>>1219448The Feds won't likely back out. In order to do so they'd have to rewrite the PRIIA and pass it, a thing that is unlikely because few people in Congress (other than Denham and McCarthy) want to tamper with how pork money is spent. Trump himself is the most HSR-neutral Republican available (see how he had Sec Chao authorize the Calmod grant, even if late) so we're not getting activism from the oval office. At any rate this fight isn't nearly as important as the one in the state senate.
>And what even is the Republican position on any transportation for the matter?Most (in the state senate) are now at least partially supportive of transit, and their main attack vector onto CAHSR is that it will sap money from local transit projects. This is how Cannella (R-Ceres) could justify his vote for SB-1, because the $3-4 billion being dumped on ACE isn't HSR. But even here, ACE is expanding down to Merced where CAHSR's tracks begin until CAHSR can expand up to Sacramento, just as ACE is doing through SB-1. ACE's tracks were also the original proposed route of CAHSR, so basically the CA GOP ensured CAHSR's survival by giving them a cheap plan B.

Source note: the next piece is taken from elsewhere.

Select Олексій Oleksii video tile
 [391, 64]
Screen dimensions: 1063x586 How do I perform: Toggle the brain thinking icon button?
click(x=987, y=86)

The Governor's office is more complicated since Newsom has voiced opposition to the project before (and would readily kill it if he felt he could benefit from that) while Cox wants to kill it outright, a power the Governor doesn't have since CAHSR was passed as Prop 1A. However, Cox also styles himself as a clone of Illinois's Bruce Rauner who himself is mildly pro-HSR in regards to IL's projects.